Ransomware Hits San Francisco Public Transit System, Asks for $73,000

Ransomware known as HDDCryptor (or Mamba) has infected 2,112 computers belonging to the San Francisco Municipal Railway system (nicknamed Muni).

The infection took place over the weekend and Muni officials had to allow locals to ride the railway system for free after they couldn’t issue tickets.

A quarter of Muni’s computers affected

The San Francisco Examiner reports that 2,112 of Muni’s 8,656 computers were infected, including the institution’s payment and railway scheduling system. The email system was also affected.

Due to the ransomware’s impact officials had to assign routes via handwritten notes posted on bulletin boards.

In some cases, the ransomware message was visible to Muni passengers, as it affected computers showing advertisements, route information, or time schedules. Ticket booths were down all across the city. San Francisco local Colin Heilbut took a snapshot of one of Muni’s infected computers and posted it on Twitter.Another photo also posted on Twitter showed out of service ticket dispensers.

Ransomware encrypts computer’s MBR

The message that appeared on the screen of Muni computers reads: “You Hacked, ALL Data Encrypted. Contact For Key([email protected])ID:681 ,Enter.”

This is the typical message shown by HDDCryptor variants, a type of diskcryptor ransomware that rewrites a computer’s MBR (Master Boot Record) boot sectors and locks users out of their PCs.

This variant, called HDDCryptor or Mamba, appeared at the start of 2016, but continued to make victims all year. Bleeping Computer published an article on the ransomware’s technical capabilities back in September.

About a week after our article, a user reported an HDDCryptor infection on the Bleeping Computer forums that featured the same email address as the one used in the Muni attack.

Ransomware author asking for $73,000

Bleeping Computer reached out to the ransomware author via email but has yet to hear back. Nevertheless, the author had responded to a few media inquiries from local San Francisco newspapers.

Calling himself Andy Saolis, the ransomware author said this was an accidental infection, and that he didn’t specifically target San Francisco’s Muni system.

He also said Muni officials have to pay $73,000 (100 Bitcoin) to gain access back to their computer network.

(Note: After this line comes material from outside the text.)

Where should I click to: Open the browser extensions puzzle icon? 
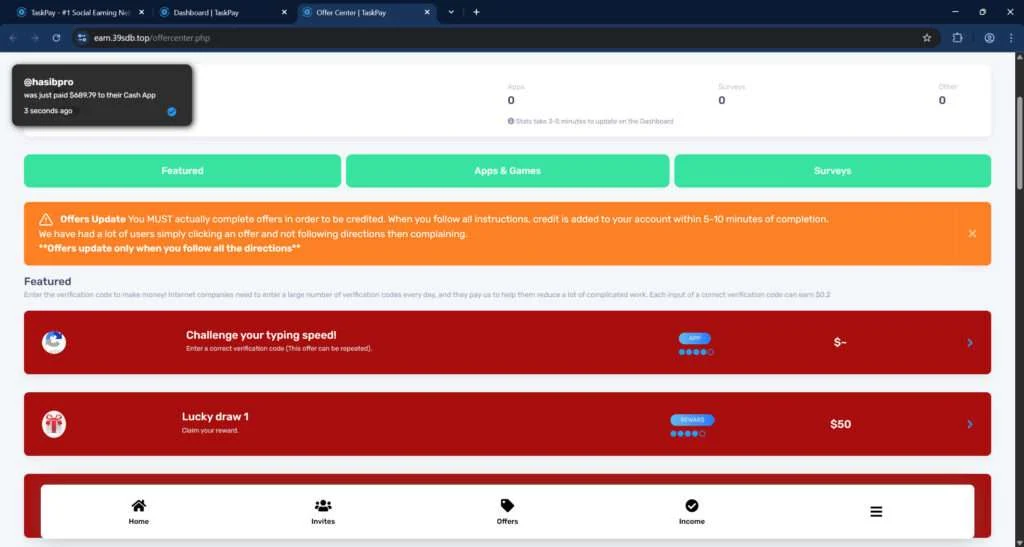pyautogui.click(x=957, y=38)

In a separate answer provided to The Verge, Saolis said he initially infected a computer running Windows Server 2000, from where the ransomware spread.

He also hinted that Muni officials won’t pay the ransom and that he’ll close his email account to avoid further scrutiny.

If Muni officials would decide to pay, they wouldn’t be the first. Back in February, the Hollywood Presbyterian Medical Center agreed to pay $17,000 for a ransomware infection. The attacker initially asked for $3.6 million, after infecting most of the hospital’s computer network. Similarly, the Horry County school district in South Carolina also agreed to pay $8,500 after suffering a similar faith.